Luckily this is music and other considerations apply. Mr Beardsley tells us that the Victor recordings were hard to find, something that does not surprise me. They preserve the work of a young Brazilian genius, already in her mid-to-late 20's, who had at the age of 14 attracted the notice of Faure, Debussy and Moszkowski. The sound is generally light in the bass, but the level of background hiss is perfectly tolerable to me. What does seem to come through quite well is the quality of the player's touch, especially if one has some knowledge of that from her later work. What Novaes has is individuality, the quality I prize above all and which Horowitz and Michelangeli found to be lacking in their own successors. For her time Novaes could be described as a 'modern' player, in something like the way that term would have been applied to Serkin, 8 years her junior. This playing does not in the least resemble, say, Hoffman or Cherkassky or Petri. Rubato is rationed for one thing, the rhythmic sense is precise, and the fingerwork and part-playing are crisp. The best of her later output was distinguished for me by a strong 'profile' in the melodic line and an individual and most beautiful tone, particularly in the left hand. In such elderly sound as this my imagination is having to contribute something of its own, but one doesn't have to be imagining anything to hear a quite extraordinary Chopin A flat ballade here. This was the very work that her august adjudicators in Paris asked her, in a departure from convention, to repeat for them, and small wonder if it was played anything like it is here. The start is slowish and relaxed, the tempo increases subtly after a while, but the sequence that builds towards the fortissimo return of the opening theme is like nothing I ever heard before and is perfectly wonderful.

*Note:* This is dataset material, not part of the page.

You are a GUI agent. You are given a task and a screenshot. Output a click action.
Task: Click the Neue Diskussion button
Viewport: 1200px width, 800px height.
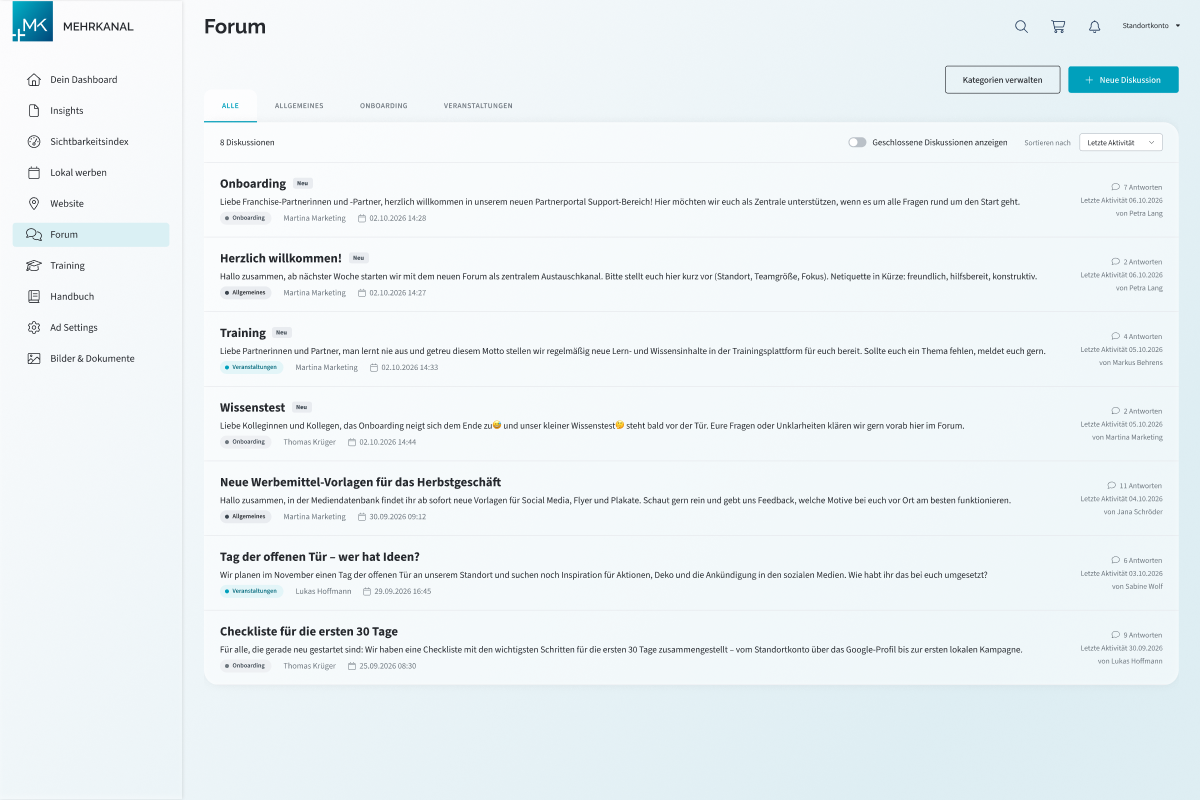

Only one other item of the 15 offerings is a masterpiece as I understand the term, Mozart's great A minor rondo. This is marked 'andante', Novaes understands that as a more flowing tempo than Serkin takes, and I'm not sure I don't prefer the way she does it already. The rest of the pieces are ready-made concert encores of one kind and another, some delicate but most virtuoso in style. You will hear some really terrific fleet fingerwork in these. In Liszt's Gnomenreigen Novaes doesn't storm barns in the way Cziffra does, but that would doubtless be unladylike and her performance is nimble by any normal standards. The final number on the disc is a fantasia by Gottschalk on the Brazilian national anthem. This is the sort of thing that Cziffra and Horowitz occasionally wowed their audiences with (do you know The Stars and Stripes from Horowitz?), and I now have a performance of a similar effort than can stand up in their company. Other Brazilian flavouring in the selection comes via Villa-Lobos and Levy. One week in Rio de Janeiro during the 2006 World Cup has not made me any expert assessor of Brazilian musical idiom, but my faith in Novaes is strong enough for me to believe that I now have a yardstick for judging future performances that may come my way.
I have not acquired any Beethoven sonatas for quite a while now, and my interest as an amateur musician and collector is more easily aroused these days by issues of this kind. It is the second issue from Pearl that I own, and two winners out of two is a good enough statistic for me to send for the Pearl catalogue rightaway. I could of course be a latecomer to this, but I'm beginning to sense that I may be on to something of exceptional interest."